Joint direct estimation of 3D geometry and 3D motion using spatio temporal gradients

Conventional image-motion based methods for structure from motion first compute optical flow, then solve for the 3D motion parameters based on the epipolar constraint, and finally recover the 3D geometry of the scene. However, errors in optical flow due to regularization can lead to large errors in 3D motion and structure. This paper investigates whether performance and consistency can be improved by avoiding optical flow estimation in the early stages of the structure-from-motion pipeline, and it proposes a new direct method based on image gradients (normal flow) only.
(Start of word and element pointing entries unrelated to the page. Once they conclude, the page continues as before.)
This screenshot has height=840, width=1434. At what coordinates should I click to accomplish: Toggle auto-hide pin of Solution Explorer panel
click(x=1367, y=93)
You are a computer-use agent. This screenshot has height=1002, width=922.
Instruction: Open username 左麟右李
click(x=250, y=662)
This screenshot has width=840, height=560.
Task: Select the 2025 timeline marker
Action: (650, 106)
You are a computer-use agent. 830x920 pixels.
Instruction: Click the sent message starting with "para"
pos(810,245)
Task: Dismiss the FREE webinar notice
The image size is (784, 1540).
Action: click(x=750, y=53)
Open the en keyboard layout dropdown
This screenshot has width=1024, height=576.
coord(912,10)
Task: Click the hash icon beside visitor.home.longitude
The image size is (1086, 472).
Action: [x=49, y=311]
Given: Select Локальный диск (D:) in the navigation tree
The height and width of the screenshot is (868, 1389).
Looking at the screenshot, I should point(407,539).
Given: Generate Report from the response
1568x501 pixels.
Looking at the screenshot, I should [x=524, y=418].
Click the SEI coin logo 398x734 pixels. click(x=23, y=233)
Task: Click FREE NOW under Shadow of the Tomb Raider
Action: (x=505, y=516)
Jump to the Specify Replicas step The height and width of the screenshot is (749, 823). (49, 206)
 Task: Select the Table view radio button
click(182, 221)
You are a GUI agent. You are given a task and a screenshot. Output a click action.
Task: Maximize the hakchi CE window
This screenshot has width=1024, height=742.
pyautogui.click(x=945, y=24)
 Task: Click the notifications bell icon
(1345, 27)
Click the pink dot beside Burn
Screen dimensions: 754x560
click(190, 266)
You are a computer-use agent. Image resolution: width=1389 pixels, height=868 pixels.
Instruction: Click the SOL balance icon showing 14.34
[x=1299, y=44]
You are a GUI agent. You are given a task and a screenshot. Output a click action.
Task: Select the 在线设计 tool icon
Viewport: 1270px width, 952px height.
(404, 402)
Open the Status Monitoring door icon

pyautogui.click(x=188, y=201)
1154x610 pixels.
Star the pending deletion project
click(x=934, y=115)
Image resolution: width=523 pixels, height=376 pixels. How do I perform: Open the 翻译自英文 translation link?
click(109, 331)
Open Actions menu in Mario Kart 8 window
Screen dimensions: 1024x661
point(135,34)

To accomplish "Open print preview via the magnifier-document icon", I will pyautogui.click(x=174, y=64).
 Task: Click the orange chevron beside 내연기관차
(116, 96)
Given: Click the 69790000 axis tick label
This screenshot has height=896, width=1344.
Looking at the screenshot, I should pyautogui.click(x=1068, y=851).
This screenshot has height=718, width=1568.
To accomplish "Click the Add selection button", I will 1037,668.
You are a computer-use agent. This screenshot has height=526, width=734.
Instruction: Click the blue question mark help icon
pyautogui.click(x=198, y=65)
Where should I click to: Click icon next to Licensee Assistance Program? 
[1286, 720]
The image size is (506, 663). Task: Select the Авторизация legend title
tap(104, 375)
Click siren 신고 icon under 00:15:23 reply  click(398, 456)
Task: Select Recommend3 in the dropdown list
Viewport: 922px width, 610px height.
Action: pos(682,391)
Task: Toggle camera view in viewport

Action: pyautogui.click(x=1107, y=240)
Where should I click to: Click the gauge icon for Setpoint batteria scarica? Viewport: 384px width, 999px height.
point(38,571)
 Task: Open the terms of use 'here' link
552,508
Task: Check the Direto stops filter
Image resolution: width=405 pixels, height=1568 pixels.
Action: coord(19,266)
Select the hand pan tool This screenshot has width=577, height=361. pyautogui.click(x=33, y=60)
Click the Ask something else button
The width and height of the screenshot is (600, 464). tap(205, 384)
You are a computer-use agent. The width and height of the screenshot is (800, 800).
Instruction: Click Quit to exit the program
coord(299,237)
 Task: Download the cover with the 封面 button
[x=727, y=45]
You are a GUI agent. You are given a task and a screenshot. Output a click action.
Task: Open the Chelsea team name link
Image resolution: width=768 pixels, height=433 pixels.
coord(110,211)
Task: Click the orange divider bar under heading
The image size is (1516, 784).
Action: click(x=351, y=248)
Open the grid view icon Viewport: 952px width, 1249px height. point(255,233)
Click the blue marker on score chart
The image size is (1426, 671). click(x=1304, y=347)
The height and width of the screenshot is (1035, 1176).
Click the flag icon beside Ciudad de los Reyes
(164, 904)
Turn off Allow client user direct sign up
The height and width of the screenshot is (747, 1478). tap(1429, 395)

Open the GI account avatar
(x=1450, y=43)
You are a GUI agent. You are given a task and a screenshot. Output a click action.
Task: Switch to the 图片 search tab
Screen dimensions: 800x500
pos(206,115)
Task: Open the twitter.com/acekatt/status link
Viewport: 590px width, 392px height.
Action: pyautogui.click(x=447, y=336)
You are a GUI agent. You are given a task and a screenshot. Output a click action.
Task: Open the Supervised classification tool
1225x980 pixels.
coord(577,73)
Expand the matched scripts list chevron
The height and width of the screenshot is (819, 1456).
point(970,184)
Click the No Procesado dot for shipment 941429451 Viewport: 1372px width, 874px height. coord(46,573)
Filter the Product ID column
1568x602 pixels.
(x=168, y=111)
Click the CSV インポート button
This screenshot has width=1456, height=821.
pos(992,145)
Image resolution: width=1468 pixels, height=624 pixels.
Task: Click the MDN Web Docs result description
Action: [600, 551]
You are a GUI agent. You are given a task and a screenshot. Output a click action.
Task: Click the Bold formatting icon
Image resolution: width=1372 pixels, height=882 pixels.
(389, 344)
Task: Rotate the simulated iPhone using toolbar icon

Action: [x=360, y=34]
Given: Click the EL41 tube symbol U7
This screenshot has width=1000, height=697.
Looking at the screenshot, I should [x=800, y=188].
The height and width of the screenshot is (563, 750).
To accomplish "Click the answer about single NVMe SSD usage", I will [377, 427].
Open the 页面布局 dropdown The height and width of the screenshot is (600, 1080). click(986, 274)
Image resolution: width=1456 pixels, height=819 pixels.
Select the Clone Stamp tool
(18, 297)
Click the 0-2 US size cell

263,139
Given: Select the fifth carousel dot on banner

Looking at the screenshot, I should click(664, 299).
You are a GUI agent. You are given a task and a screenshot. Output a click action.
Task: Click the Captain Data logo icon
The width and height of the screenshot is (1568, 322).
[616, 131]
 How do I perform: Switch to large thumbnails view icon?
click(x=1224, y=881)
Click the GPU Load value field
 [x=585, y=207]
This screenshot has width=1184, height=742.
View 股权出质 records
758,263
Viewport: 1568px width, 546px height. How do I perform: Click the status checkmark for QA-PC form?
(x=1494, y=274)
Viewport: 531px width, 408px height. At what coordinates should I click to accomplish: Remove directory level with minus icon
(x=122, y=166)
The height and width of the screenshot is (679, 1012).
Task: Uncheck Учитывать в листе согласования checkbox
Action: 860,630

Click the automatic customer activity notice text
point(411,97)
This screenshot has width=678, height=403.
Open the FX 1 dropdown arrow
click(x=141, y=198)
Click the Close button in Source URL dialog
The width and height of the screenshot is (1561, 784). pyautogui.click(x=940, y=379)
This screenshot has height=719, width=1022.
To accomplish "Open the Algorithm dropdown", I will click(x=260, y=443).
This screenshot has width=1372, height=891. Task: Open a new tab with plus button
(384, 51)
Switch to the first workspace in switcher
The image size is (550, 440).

Our main idea lies in a reformulation of the positive-depth constraint - the basis for estimating egomotion from normal flow - as a continuous piecewise differentiable function, which allows the use of well-known minimization techniques to solve for 3D motion. The 3D motion estimate is then refined and structure estimated adding a regularization based on depth. Experimental comparisons on standard synthetic datasets and the real-world driving benchmark dataset Kitti using three different optic flow algorithms show that the method achieves better accuracy in all but one case. Furthermore, it outperforms existing normal flow based 3D motion estimation techniques. Finally, the recovered 3D geometry is shown to be also very accurate. (c) 2020 Elsevier Ltd. All rights reserved.

Automated summary

This paper investigates the impact of avoiding optical flow estimation on structure recovery, and proposes a new method based on image gradients to solve 3D motion problems by reformulating the positive-depth constraint. Experimental results show that the method achieves higher accuracy and outperforms existing techniques based on normal flow for 3D motion estimation.